Tribunal Central Administrativo Sul

2404/10.1BELRS

Data
2024-11-21
Relator
TÂNIA MEIRELES DA CUNHA
Votação
UNANIMIDADE

Sumário

I. A manifestação de inconformidade com a decisão proferida sobre a matéria de facto não se confunde com a impugnação dessa mesma decisão. II. Há exclusão da tributação, em sede de IRS, de mais-valias imobiliárias obtidas na venda de imóvel destinado a habitação própria e permanente quando o valor da realização, deduzido de eventual empréstimo contraído para a aquisição dos imóveis, e dentro do prazo legalmente definido, seja reinvestido na aquisição da propriedade de outro imóvel com o mesmo destino.

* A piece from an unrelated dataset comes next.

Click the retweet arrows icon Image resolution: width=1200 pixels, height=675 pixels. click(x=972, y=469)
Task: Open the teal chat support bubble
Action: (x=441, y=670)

III. Tendo ficado provado que os Impugnantes reinvestiram praticamente todo o valor de realização na aquisição de duas frações autónomas contíguas e que, na prática, funcionam como um imóvel único, não pode ser descurada esta unidade de facto, esta circunstância fática demonstrada, de que estamos perante uma habitação. IV.No caso referido em III., ficou provado que a habitação própria e permanente do agregado se situa indistintamente nas duas frações contíguas, unidas e que funcionam como um só apartamento. V. Sendo uma habitação única, ainda que formalmente discernida em duas frações, estamos no âmbito do alcance daquela que foi a ratio legislatoris: a exclusão da tributação de mais-valias obtidas com a venda de imóvel destinado a habitação própria e permanente aquando da aquisição de imóvel com o mesmo destino.